Canadian implantable defibrillator study (CIDS) : a randomized trial of the implantable cardioverter defibrillator against amiodarone.

BACKGROUND: Patients surviving ventricular fibrillation (VF) or sustained ventricular tachycardia (VT) are at a high risk of death due to a recurrence of arrhythmia. The implantable cardioverter defibrillator (ICD) terminates VT or VF, but it is not known whether this device prolongs life in these patients compared with medical therapy with amiodarone.

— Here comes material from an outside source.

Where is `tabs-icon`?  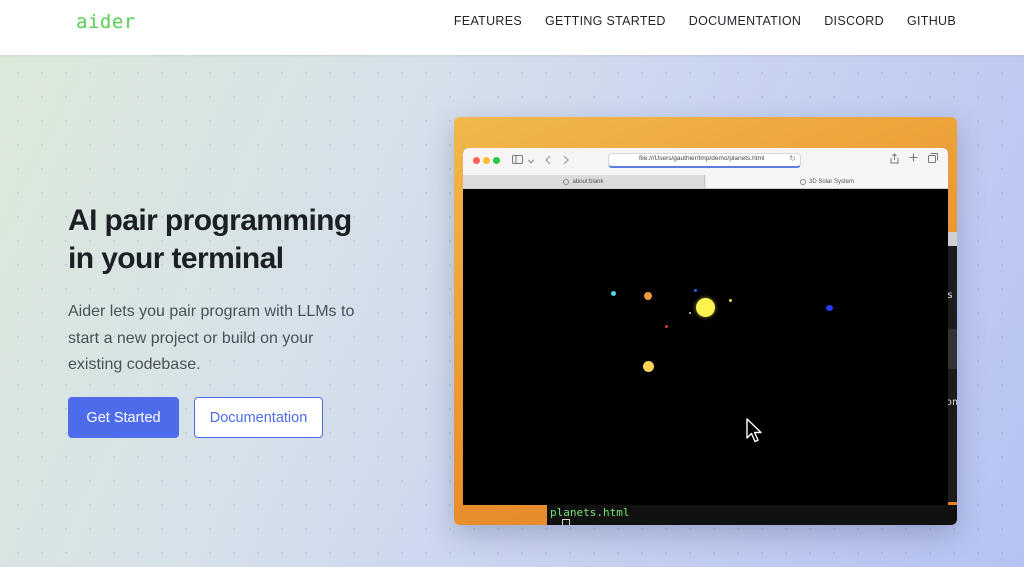
tabs-icon is located at coordinates (933, 160).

METHODS AND RESULTS: A total of 659 patients with resuscitated VF or VT or with unmonitored syncope were randomly assigned to treatment with the ICD or with amiodarone. The primary outcome measure was all-cause mortality, and the secondary outcome was arrhythmic death. A total of 328 patients were randomized to receive an ICD. A thoracotomy was done in 33, no ICD was implanted in 18, and the rest had a nonthoracotomy ICD. All 331 patients randomized to amiodarone received it initially. At 5 years, 85.4% of patients assigned to amiodarone were still receiving it at a mean dose of 255 mg/day, 28.1% of ICD patients were also receiving amiodarone, and 21.4% of amiodarone patients had received an ICD. A nonsignificant reduction in the risk of death was observed with the ICD, from 10.2% per year to 8.3% per year (19.7% relative risk reduction; 95% confidence interval, -7.7% to 40%; P=0.142). A nonsignificant reduction in the risk of arrhythmic death was observed, from 4.5% per year to 3.0% per year (32.8% relative risk reduction; 95% confidence interval, -7.2% to 57.8%; P=0.094).

CONCLUSIONS: A 20% relative risk reduction occurred in all-cause mortality and a 33% reduction occurred in arrhythmic mortality with ICD therapy compared with amiodarone; this reduction did not reach statistical significance.